**Try it**
The expected response is the full set of records, unchanged.

**Available data**
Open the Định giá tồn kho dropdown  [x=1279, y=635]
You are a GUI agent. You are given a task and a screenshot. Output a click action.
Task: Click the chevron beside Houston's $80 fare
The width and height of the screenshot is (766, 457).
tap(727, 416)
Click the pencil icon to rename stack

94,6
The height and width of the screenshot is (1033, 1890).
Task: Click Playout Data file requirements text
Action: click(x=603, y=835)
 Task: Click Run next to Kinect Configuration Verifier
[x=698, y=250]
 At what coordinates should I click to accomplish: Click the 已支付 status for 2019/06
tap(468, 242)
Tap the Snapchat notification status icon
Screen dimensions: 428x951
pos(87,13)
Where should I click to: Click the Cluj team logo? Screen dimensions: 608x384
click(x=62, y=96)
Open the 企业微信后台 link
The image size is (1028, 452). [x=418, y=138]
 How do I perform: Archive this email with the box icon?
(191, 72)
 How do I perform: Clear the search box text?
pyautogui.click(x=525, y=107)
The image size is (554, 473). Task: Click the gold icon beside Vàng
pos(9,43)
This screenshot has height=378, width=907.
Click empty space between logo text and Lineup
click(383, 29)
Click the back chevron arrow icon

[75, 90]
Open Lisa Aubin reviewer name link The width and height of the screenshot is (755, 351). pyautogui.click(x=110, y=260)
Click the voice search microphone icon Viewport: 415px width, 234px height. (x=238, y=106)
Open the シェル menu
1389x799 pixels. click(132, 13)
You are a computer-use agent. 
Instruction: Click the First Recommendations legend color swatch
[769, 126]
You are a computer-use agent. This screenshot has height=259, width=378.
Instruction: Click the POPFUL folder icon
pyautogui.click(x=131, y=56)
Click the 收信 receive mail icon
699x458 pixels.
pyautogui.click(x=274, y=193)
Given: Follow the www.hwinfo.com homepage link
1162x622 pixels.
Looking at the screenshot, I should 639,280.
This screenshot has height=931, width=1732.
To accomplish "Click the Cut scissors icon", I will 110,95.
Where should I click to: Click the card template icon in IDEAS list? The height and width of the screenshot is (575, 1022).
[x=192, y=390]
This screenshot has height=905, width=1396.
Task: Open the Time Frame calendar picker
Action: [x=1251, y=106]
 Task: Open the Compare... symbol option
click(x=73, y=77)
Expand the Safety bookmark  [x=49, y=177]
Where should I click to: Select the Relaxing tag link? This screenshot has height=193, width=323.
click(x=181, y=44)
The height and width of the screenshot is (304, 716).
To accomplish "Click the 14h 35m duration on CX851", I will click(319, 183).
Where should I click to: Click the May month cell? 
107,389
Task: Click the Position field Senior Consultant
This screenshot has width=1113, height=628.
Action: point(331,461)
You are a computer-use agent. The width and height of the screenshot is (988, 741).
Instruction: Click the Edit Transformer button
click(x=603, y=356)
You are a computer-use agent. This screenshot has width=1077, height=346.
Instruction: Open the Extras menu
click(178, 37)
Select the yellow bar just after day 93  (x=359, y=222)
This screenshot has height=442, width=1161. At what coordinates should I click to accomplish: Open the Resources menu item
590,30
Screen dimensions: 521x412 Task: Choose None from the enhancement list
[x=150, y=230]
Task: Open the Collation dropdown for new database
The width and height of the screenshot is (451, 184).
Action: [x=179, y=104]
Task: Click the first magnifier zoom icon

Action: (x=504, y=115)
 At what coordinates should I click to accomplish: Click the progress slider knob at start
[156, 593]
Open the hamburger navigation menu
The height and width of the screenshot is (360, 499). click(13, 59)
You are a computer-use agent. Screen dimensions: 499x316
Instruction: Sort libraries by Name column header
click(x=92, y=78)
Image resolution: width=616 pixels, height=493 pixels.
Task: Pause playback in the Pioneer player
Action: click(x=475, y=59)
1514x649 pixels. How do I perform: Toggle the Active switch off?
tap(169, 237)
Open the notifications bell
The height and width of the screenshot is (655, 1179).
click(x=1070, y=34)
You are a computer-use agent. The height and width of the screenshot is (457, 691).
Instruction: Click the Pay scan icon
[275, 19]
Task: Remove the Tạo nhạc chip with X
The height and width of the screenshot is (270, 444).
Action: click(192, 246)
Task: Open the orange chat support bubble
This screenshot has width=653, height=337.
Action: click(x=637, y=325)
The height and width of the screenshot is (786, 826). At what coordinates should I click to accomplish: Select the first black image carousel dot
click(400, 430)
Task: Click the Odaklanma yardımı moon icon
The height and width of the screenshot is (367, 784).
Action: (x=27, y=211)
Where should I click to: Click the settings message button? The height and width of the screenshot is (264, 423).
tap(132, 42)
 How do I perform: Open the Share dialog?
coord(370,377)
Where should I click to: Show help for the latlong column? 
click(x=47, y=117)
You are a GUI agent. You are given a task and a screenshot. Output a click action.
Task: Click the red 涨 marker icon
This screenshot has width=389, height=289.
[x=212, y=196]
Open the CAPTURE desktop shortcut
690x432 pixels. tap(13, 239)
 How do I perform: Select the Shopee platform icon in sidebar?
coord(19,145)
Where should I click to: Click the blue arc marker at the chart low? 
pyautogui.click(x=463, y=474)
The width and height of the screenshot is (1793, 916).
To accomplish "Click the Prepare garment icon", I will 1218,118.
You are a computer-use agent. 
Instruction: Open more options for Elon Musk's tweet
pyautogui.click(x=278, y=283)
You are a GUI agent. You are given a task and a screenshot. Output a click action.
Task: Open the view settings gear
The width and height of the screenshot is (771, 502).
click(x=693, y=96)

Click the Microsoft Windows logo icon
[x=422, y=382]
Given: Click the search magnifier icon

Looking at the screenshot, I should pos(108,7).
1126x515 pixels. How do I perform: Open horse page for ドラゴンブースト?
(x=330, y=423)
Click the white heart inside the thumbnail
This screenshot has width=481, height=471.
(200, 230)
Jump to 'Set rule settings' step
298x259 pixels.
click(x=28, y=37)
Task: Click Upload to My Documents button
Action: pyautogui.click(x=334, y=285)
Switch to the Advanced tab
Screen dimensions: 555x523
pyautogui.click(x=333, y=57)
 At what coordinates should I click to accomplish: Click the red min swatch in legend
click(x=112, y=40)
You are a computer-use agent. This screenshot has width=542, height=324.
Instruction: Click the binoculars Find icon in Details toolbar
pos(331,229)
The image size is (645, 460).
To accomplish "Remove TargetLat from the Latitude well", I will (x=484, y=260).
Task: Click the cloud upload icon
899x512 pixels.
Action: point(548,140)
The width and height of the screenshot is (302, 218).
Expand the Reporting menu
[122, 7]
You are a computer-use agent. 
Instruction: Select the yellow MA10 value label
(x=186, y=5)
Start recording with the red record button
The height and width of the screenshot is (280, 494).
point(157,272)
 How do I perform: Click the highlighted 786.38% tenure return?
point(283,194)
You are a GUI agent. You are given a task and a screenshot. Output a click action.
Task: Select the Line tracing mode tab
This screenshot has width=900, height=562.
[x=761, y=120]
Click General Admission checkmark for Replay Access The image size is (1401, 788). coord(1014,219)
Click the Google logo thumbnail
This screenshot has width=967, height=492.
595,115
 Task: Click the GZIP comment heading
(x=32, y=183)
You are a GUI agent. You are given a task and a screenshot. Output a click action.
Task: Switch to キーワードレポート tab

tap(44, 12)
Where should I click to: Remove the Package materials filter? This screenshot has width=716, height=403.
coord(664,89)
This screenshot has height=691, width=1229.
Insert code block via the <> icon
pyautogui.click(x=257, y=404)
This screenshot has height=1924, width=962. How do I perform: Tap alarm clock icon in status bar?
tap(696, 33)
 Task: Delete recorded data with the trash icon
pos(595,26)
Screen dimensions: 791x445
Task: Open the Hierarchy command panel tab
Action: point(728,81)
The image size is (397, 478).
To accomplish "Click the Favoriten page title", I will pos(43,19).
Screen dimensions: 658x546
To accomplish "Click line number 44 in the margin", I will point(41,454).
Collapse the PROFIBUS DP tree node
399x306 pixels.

**Finished exercise**
Open the Định giá tồn kho dropdown  [x=1279, y=635]
You are a GUI agent. You are given a task and a screenshot. Output a click action.
Task: Click the chevron beside Houston's $80 fare
The width and height of the screenshot is (766, 457).
tap(727, 416)
Click the pencil icon to rename stack

94,6
The height and width of the screenshot is (1033, 1890).
Task: Click Playout Data file requirements text
Action: click(x=603, y=835)
 Task: Click Run next to Kinect Configuration Verifier
[x=698, y=250]
 At what coordinates should I click to accomplish: Click the 已支付 status for 2019/06
tap(468, 242)
Tap the Snapchat notification status icon
Screen dimensions: 428x951
pos(87,13)
Where should I click to: Click the Cluj team logo? Screen dimensions: 608x384
click(x=62, y=96)
Open the 企业微信后台 link
The image size is (1028, 452). [x=418, y=138]
 How do I perform: Archive this email with the box icon?
(191, 72)
 How do I perform: Clear the search box text?
pyautogui.click(x=525, y=107)
The image size is (554, 473). Task: Click the gold icon beside Vàng
pos(9,43)
This screenshot has height=378, width=907.
Click empty space between logo text and Lineup
click(383, 29)
Click the back chevron arrow icon

[75, 90]
Open Lisa Aubin reviewer name link The width and height of the screenshot is (755, 351). pyautogui.click(x=110, y=260)
Click the voice search microphone icon Viewport: 415px width, 234px height. (x=238, y=106)
Open the シェル menu
1389x799 pixels. click(132, 13)
You are a computer-use agent. 
Instruction: Click the First Recommendations legend color swatch
[769, 126]
You are a computer-use agent. This screenshot has height=259, width=378.
Instruction: Click the POPFUL folder icon
pyautogui.click(x=131, y=56)
Click the 收信 receive mail icon
699x458 pixels.
pyautogui.click(x=274, y=193)
Given: Follow the www.hwinfo.com homepage link
1162x622 pixels.
Looking at the screenshot, I should 639,280.
This screenshot has height=931, width=1732.
To accomplish "Click the Cut scissors icon", I will 110,95.
Where should I click to: Click the card template icon in IDEAS list? The height and width of the screenshot is (575, 1022).
[x=192, y=390]
This screenshot has height=905, width=1396.
Task: Open the Time Frame calendar picker
Action: [x=1251, y=106]
 Task: Open the Compare... symbol option
click(x=73, y=77)
Expand the Safety bookmark  [x=49, y=177]
Where should I click to: Select the Relaxing tag link? This screenshot has height=193, width=323.
click(x=181, y=44)
The height and width of the screenshot is (304, 716).
To accomplish "Click the 14h 35m duration on CX851", I will click(319, 183).
Where should I click to: Click the May month cell? 
107,389
Task: Click the Position field Senior Consultant
This screenshot has width=1113, height=628.
Action: point(331,461)
You are a computer-use agent. The width and height of the screenshot is (988, 741).
Instruction: Click the Edit Transformer button
click(x=603, y=356)
You are a computer-use agent. This screenshot has width=1077, height=346.
Instruction: Open the Extras menu
click(178, 37)
Select the yellow bar just after day 93  (x=359, y=222)
This screenshot has height=442, width=1161. At what coordinates should I click to accomplish: Open the Resources menu item
590,30
Screen dimensions: 521x412 Task: Choose None from the enhancement list
[x=150, y=230]
Task: Open the Collation dropdown for new database
The width and height of the screenshot is (451, 184).
Action: [x=179, y=104]
Task: Click the first magnifier zoom icon

Action: (x=504, y=115)
 At what coordinates should I click to accomplish: Click the progress slider knob at start
[156, 593]
Open the hamburger navigation menu
The height and width of the screenshot is (360, 499). click(13, 59)
You are a computer-use agent. Screen dimensions: 499x316
Instruction: Sort libraries by Name column header
click(x=92, y=78)
Image resolution: width=616 pixels, height=493 pixels.
Task: Pause playback in the Pioneer player
Action: click(x=475, y=59)
1514x649 pixels. How do I perform: Toggle the Active switch off?
tap(169, 237)
Open the notifications bell
The height and width of the screenshot is (655, 1179).
click(x=1070, y=34)
You are a computer-use agent. The height and width of the screenshot is (457, 691).
Instruction: Click the Pay scan icon
[275, 19]
Task: Remove the Tạo nhạc chip with X
The height and width of the screenshot is (270, 444).
Action: click(192, 246)
Task: Open the orange chat support bubble
This screenshot has width=653, height=337.
Action: click(x=637, y=325)
The height and width of the screenshot is (786, 826). At what coordinates should I click to accomplish: Select the first black image carousel dot
click(400, 430)
Task: Click the Odaklanma yardımı moon icon
The height and width of the screenshot is (367, 784).
Action: (x=27, y=211)
Where should I click to: Click the settings message button? The height and width of the screenshot is (264, 423).
tap(132, 42)
 How do I perform: Open the Share dialog?
coord(370,377)
Where should I click to: Show help for the latlong column? 
click(x=47, y=117)
You are a GUI agent. You are given a task and a screenshot. Output a click action.
Task: Click the red 涨 marker icon
This screenshot has width=389, height=289.
[x=212, y=196]
Open the CAPTURE desktop shortcut
690x432 pixels. tap(13, 239)
 How do I perform: Select the Shopee platform icon in sidebar?
coord(19,145)
Where should I click to: Click the blue arc marker at the chart low? 
pyautogui.click(x=463, y=474)
The width and height of the screenshot is (1793, 916).
To accomplish "Click the Prepare garment icon", I will 1218,118.
You are a computer-use agent. 
Instruction: Open more options for Elon Musk's tweet
pyautogui.click(x=278, y=283)
You are a GUI agent. You are given a task and a screenshot. Output a click action.
Task: Open the view settings gear
The width and height of the screenshot is (771, 502).
click(x=693, y=96)

Click the Microsoft Windows logo icon
[x=422, y=382]
Given: Click the search magnifier icon

Looking at the screenshot, I should pos(108,7).
1126x515 pixels. How do I perform: Open horse page for ドラゴンブースト?
(x=330, y=423)
Click the white heart inside the thumbnail
This screenshot has width=481, height=471.
(200, 230)
Jump to 'Set rule settings' step
298x259 pixels.
click(x=28, y=37)
Task: Click Upload to My Documents button
Action: pyautogui.click(x=334, y=285)
Switch to the Advanced tab
Screen dimensions: 555x523
pyautogui.click(x=333, y=57)
 At what coordinates should I click to accomplish: Click the red min swatch in legend
click(x=112, y=40)
You are a computer-use agent. This screenshot has width=542, height=324.
Instruction: Click the binoculars Find icon in Details toolbar
pos(331,229)
The image size is (645, 460).
To accomplish "Remove TargetLat from the Latitude well", I will (x=484, y=260).
Task: Click the cloud upload icon
899x512 pixels.
Action: point(548,140)
The width and height of the screenshot is (302, 218).
Expand the Reporting menu
[122, 7]
You are a computer-use agent. 
Instruction: Select the yellow MA10 value label
(x=186, y=5)
Start recording with the red record button
The height and width of the screenshot is (280, 494).
point(157,272)
 How do I perform: Click the highlighted 786.38% tenure return?
point(283,194)
You are a GUI agent. You are given a task and a screenshot. Output a click action.
Task: Select the Line tracing mode tab
This screenshot has width=900, height=562.
[x=761, y=120]
Click General Admission checkmark for Replay Access The image size is (1401, 788). coord(1014,219)
Click the Google logo thumbnail
This screenshot has width=967, height=492.
595,115
 Task: Click the GZIP comment heading
(x=32, y=183)
You are a GUI agent. You are given a task and a screenshot. Output a click action.
Task: Switch to キーワードレポート tab

tap(44, 12)
Where should I click to: Remove the Package materials filter? This screenshot has width=716, height=403.
coord(664,89)
This screenshot has height=691, width=1229.
Insert code block via the <> icon
pyautogui.click(x=257, y=404)
This screenshot has height=1924, width=962. How do I perform: Tap alarm clock icon in status bar?
tap(696, 33)
 Task: Delete recorded data with the trash icon
pos(595,26)
Screen dimensions: 791x445
Task: Open the Hierarchy command panel tab
Action: point(728,81)
The image size is (397, 478).
To accomplish "Click the Favoriten page title", I will pos(43,19).
Screen dimensions: 658x546
To accomplish "Click line number 44 in the margin", I will point(41,454).
Collapse the PROFIBUS DP tree node
399x306 pixels.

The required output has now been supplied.